Eleanor Bloomfield, whose father Frank is the Institute director and a neonatologist at National Women’s Health, graduated with a first class Masters in English. Her thesis was on the medieval mystery plays that were once performed in the streets of York, England – a topic she wryly admits seems obscure in New Zealand.

Jackie Liggins, whose late father Sir Graham (Mont) Liggins was a scientific giant and the Institute’s namesake, graduated with a PhD in Psychiatry wearing the same gown and hood that her father wore back in 1970, when he became the first graduate ever to receive a degree from the University of Auckland’s just-established School of Medicine.

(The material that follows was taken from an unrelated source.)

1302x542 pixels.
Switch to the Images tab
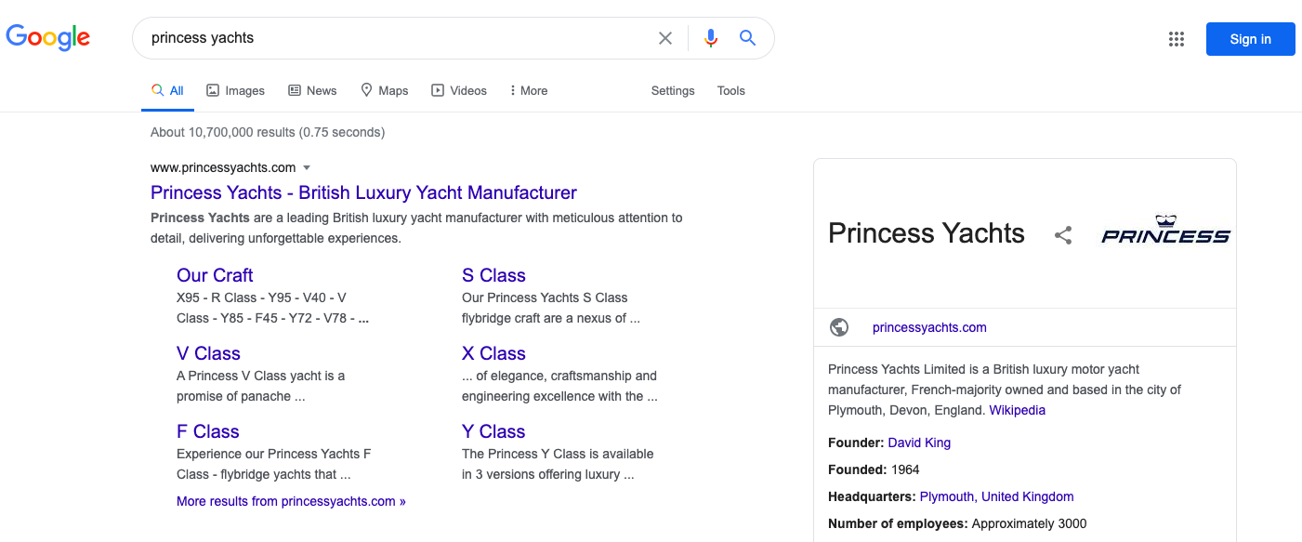[235, 91]
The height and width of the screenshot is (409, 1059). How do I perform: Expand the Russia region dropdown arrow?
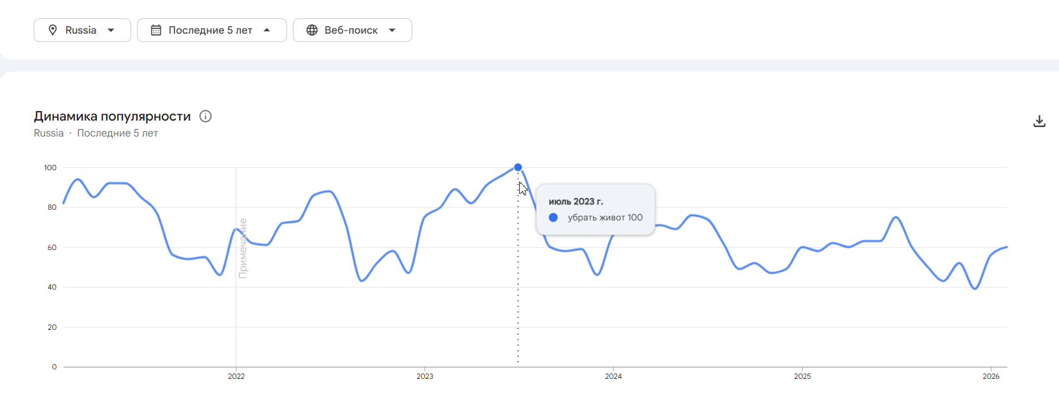(111, 30)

Eleanor, 24, learnt Middle English in order to read the medieval plays, a collection of short linked pageants which together tell the Biblical story of salvation history, from Creation to the Last Judgement. The plays were performed on the streets of York from at least the late 14th century through to the mid-16th, when they were heavily censured under the Reformation and eventually died out.

“I like the rhythm and alliteration of Middle English,” she says. “Once you get the hang of that, it's surprisingly easy to understand.”

Her thesis examined the performance of piety in medieval York, focusing on the relationship between the mystery plays and the Mass, the most important ritual of medieval Catholicism. Her research analysed how different areas of the city - the cathedral, the smaller parish churches, and the city streets - functioned as focal points for the medieval display of devotion.

She visited York for her research, and timed a return trip this year to see one of the semi-regular revivals of the mystery plays. That production staged the plays inside the city's cathedral, York Minster, instead of in the streets.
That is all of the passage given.